Diffusions

Das Prinzip Selbstähnlichkeit

Die Serie Diffusions entstand zwischen 2008 und 2012. Die panoramahaften Bilderwelten in Höhen von bis zu 12 Kilometern zeigen Formen aus Licht, Luft, Wasser und Eis. Diese einzigartigen Perspektiven sind in der Fotografie bis heute ungesehen und entwickeln eine poetische Ästhetik mit transzendentaler Wirkung.

Auf den ersten Blick wirken die Motive wie mächtige Ölbilder oder leichte Aquarelle. Aber: wenn man genau hinsieht, offenbart sich in Details die typische Körnung analoger Fotografie. Ein seltsames Erlebnis, denn in einer Zeit, in der wir mit perfekt produzierten Fotos einer irrealen Welt überschüttet werden, heben sich Tegethoffs Aufnahmen durch ihre malerische Poetik erholsam ab. Man bleibt einfach hängen – und genießt gern ungwohnte Langsamkeit, ungewohnte Größe.

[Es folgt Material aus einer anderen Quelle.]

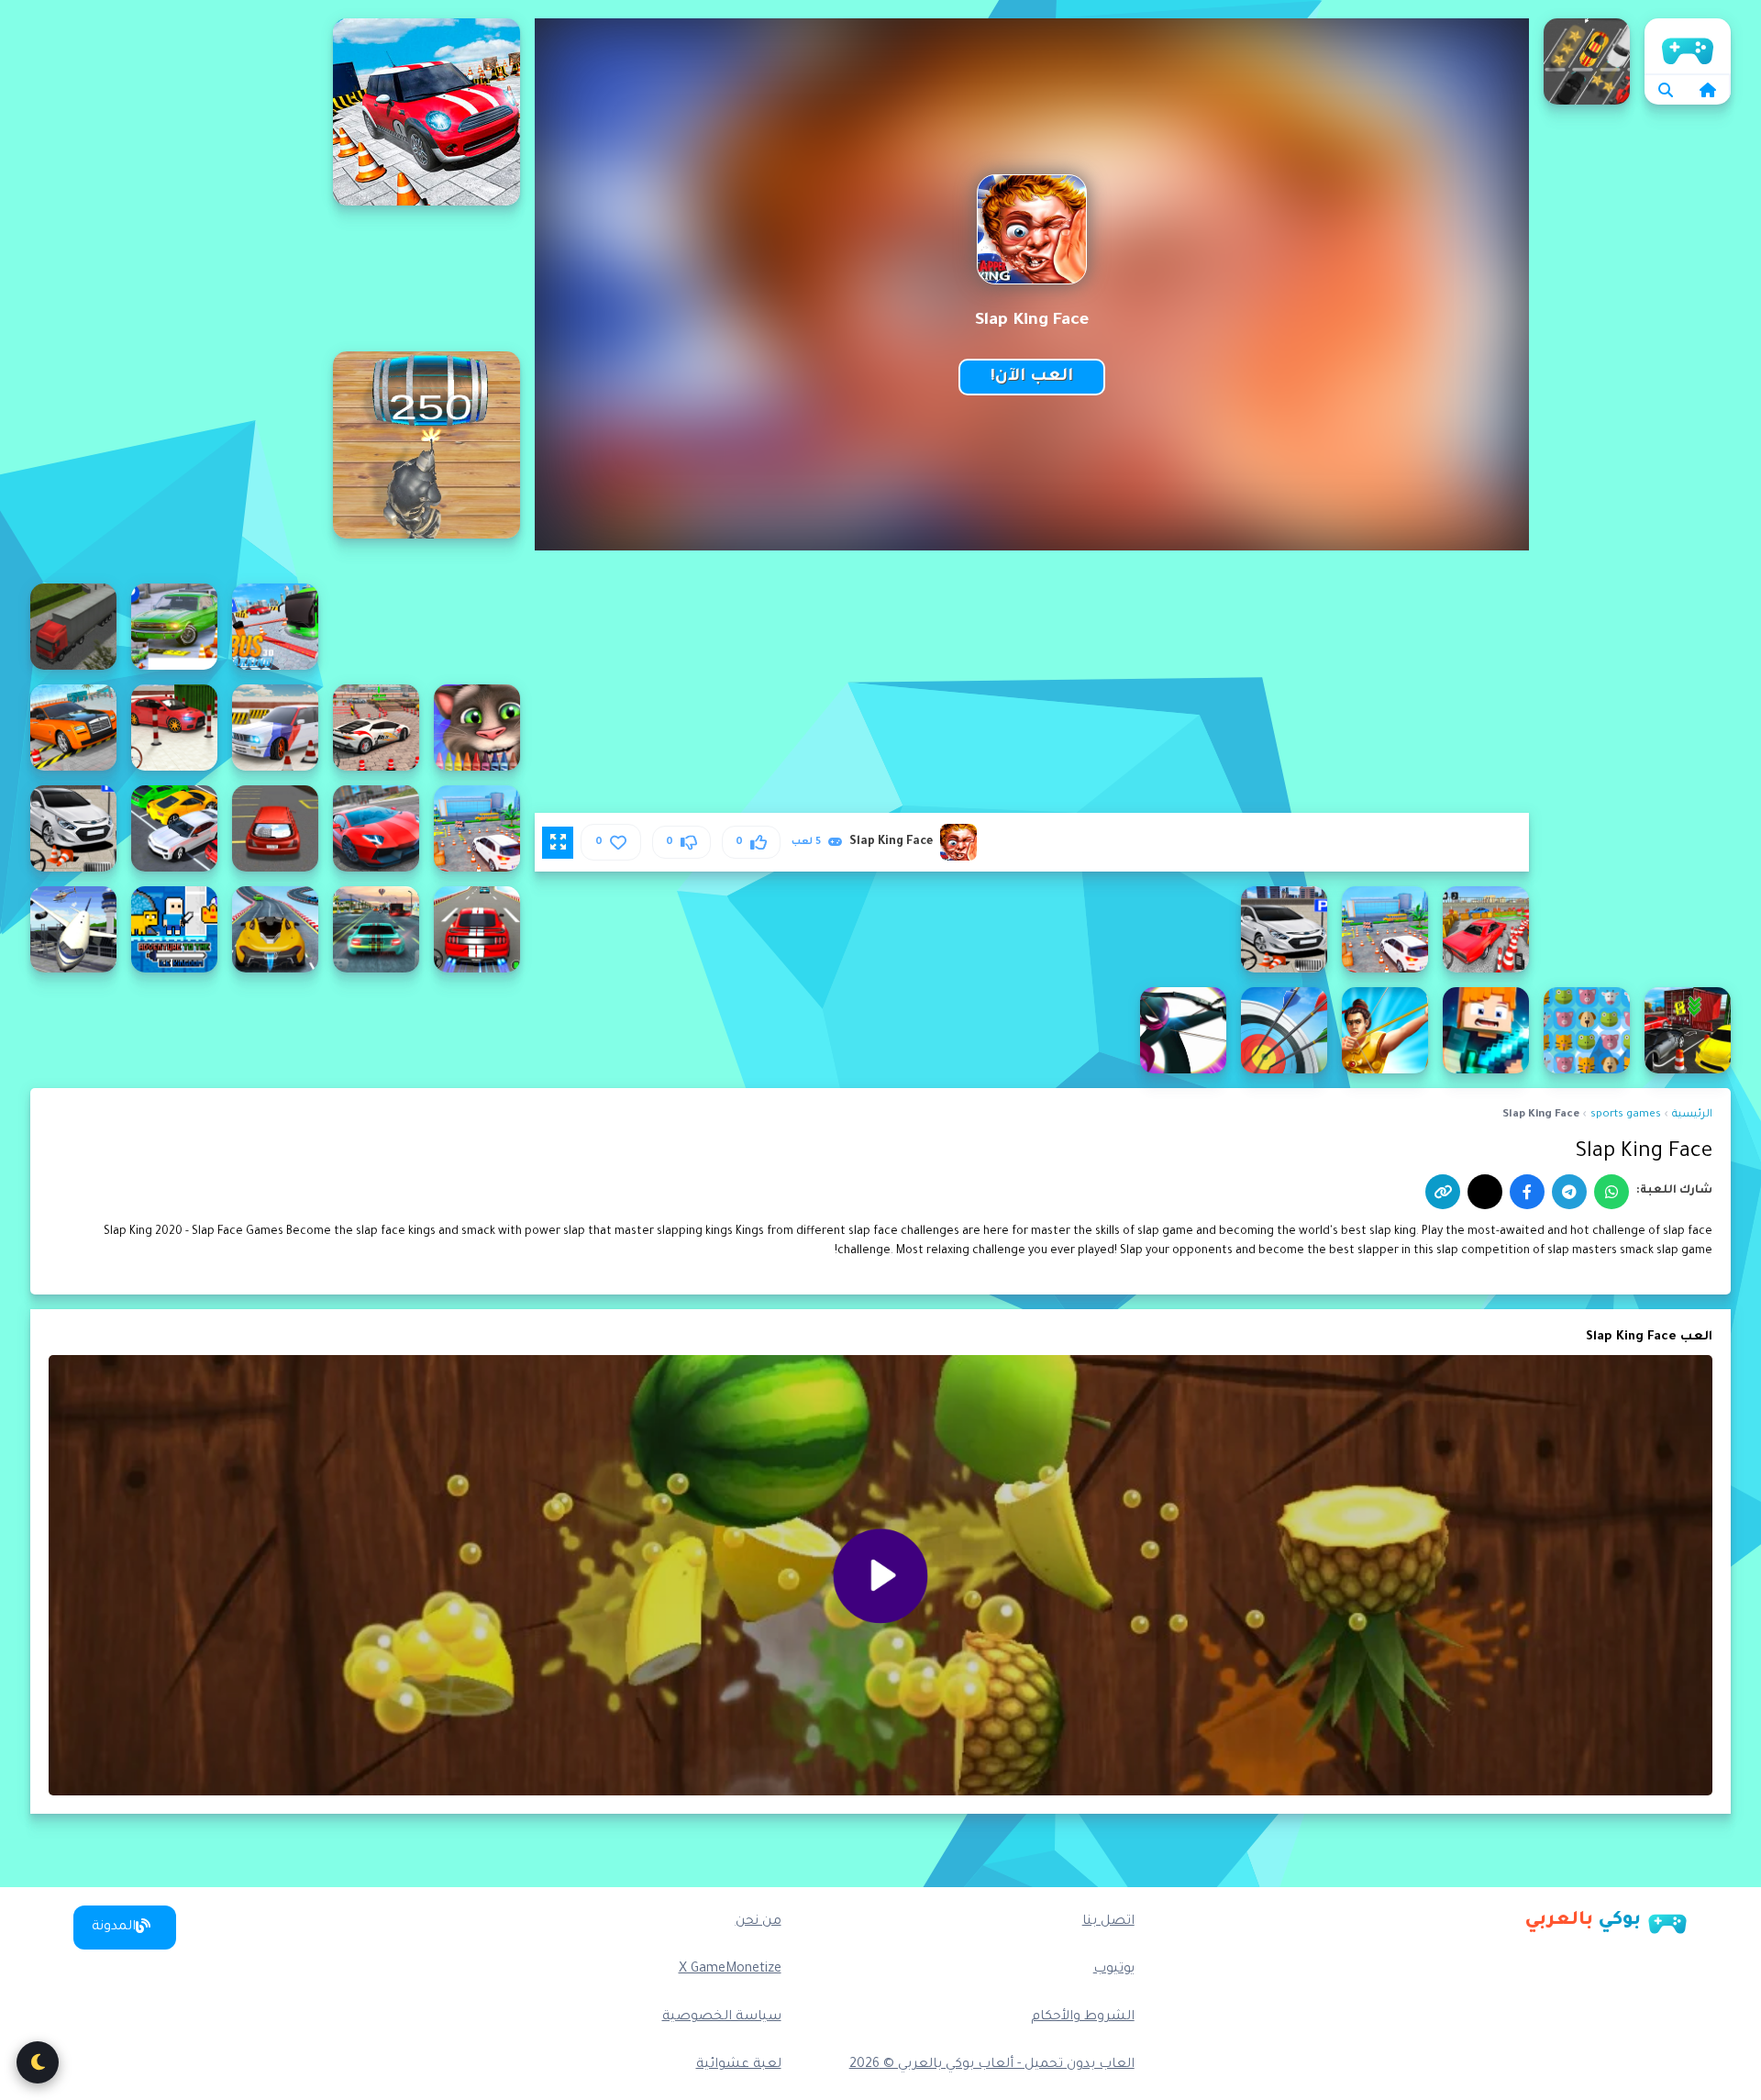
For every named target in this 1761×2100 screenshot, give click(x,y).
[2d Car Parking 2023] (1587, 61)
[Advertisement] (174, 293)
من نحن (758, 1922)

Tegethoffs Bilder sind eine Suche nach Perspektiven auf unser Sein, sogar auf Existenz ohne Sein, auf Proportion und Dimension. Man spürt die Kraft von Beziehungen und Bezügen: riesig oder winzig, simpel oder komplex, lebendig oder leblos. Und man spürt die fast obszöne Beliebigkeit und Subjektivität von Dimensionen. Die unvermeidliche Kehrseite solch seelischer Entgrenzung ist Sehnsucht nach Bezug und Struktur.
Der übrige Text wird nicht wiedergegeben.